Des Moines Art Center
- Established: 1948
- Location: 4700 Grand Avenue Des Moines, Iowa
- Director: Kelly Baum
- Website: www.desmoinesartcenter.org
- Des Moines Art Center
- U.S. National Register of Historic Places
- Location: 4700 Grand Ave., Des Moines, Iowa, United States
- Coordinates: 41°35′02″N 93°40′54″W﻿ / ﻿41.58389°N 93.68167°W
- Built: 1948
- Architect: Eliel Saarinen (1948 building); I. M. Pei (1968 addition); Richard Meier (1985 addition);
- Architectural style: International Style
- NRHP reference No.: 03000063
- Added to NRHP: October 19, 2004

= Des Moines Art Center =

Art museum in Des Moines, Iowa

The Des Moines Art Center is an art museum with an extensive collection of paintings, sculpture, modern art and mixed media. It was established in 1948 in Des Moines, Iowa.

• • • • •

Set of tasks =>
**1)** Shorten the paragraph beginning "The Des Moines Art Center is an art museum" in the Des Moines Art Center article, keeping its main facts.
**2)** Carry on with the Des Moines Art Center article, starting right after its last sentence.
The material has no role in this work.

Given material =>
• • • • •

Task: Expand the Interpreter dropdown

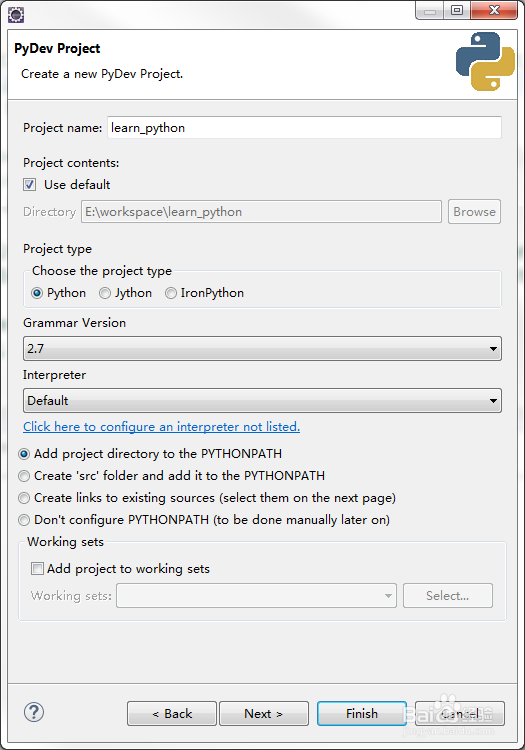Action: pyautogui.click(x=262, y=401)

• • • • •

Solved problems =>
**1)** Founded in 1948 in Des Moines, Iowa, the Des Moines Art Center is an art museum with a large collection of paintings, sculpture, modern art and mixed media.

**2)**
==History==
The Art Center traces its roots to 1916, when the Des Moines Association of Fine Arts established gallery space at the Public Library of Des Moines on the banks of the Des Moines River downtown. Several exhibitions were shown each year, and works of art were periodically purchased for the association's permanent collection. In 1938, the DMAF moved their collection to a building on Walnut Street. Planning for a permanent building began in 1943 after a sizeable donation from the trust of James D. Edmundson. In 1945, DMAF evolved into the Des Moines Art Center. A site along Grand Avenue in the city's Greenwood Park was designated as the preferred location. Construction began in 1945; the museum itself opened in 1948, with additional wings constructed in 1968 and 1985.

In 2009, the Art Center expanded its mission to operate the Pappajohn Sculpture Park, located in Western Gateway Park downtown.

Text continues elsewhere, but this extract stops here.